**Task requirements**
I would like each line of the data that holds the word "agent" copied out.

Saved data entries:
▬▬▬▬▬▬

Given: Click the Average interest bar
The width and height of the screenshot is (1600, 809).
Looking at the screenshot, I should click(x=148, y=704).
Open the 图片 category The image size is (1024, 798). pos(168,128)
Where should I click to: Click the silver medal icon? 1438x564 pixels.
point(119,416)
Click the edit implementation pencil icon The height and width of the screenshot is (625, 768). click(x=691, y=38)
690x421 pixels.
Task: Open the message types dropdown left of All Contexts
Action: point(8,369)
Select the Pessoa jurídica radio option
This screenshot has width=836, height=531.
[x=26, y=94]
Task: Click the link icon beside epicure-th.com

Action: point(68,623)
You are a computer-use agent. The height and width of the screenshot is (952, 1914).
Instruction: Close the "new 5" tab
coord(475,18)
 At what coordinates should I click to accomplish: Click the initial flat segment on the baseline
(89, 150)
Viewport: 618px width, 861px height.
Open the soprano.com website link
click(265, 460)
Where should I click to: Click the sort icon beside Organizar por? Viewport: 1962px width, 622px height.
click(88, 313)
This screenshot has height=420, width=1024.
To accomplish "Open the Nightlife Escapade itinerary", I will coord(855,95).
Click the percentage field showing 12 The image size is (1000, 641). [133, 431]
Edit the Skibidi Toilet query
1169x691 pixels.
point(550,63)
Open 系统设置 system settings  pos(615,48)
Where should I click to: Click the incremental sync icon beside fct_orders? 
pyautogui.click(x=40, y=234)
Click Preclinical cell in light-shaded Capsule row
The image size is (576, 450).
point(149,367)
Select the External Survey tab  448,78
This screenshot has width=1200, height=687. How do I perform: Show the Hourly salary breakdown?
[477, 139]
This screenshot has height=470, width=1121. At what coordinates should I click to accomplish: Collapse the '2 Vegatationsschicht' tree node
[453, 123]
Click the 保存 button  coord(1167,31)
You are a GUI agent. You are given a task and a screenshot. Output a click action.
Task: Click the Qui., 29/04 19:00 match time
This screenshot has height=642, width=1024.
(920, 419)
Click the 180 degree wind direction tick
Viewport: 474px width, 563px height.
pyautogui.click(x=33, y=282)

▬▬▬▬▬▬

**Exercise output**
You are a computer-use agent. The height and width of the screenshot is (952, 1914).
You are a GUI agent. You are given a task and a screenshot. Output a click action.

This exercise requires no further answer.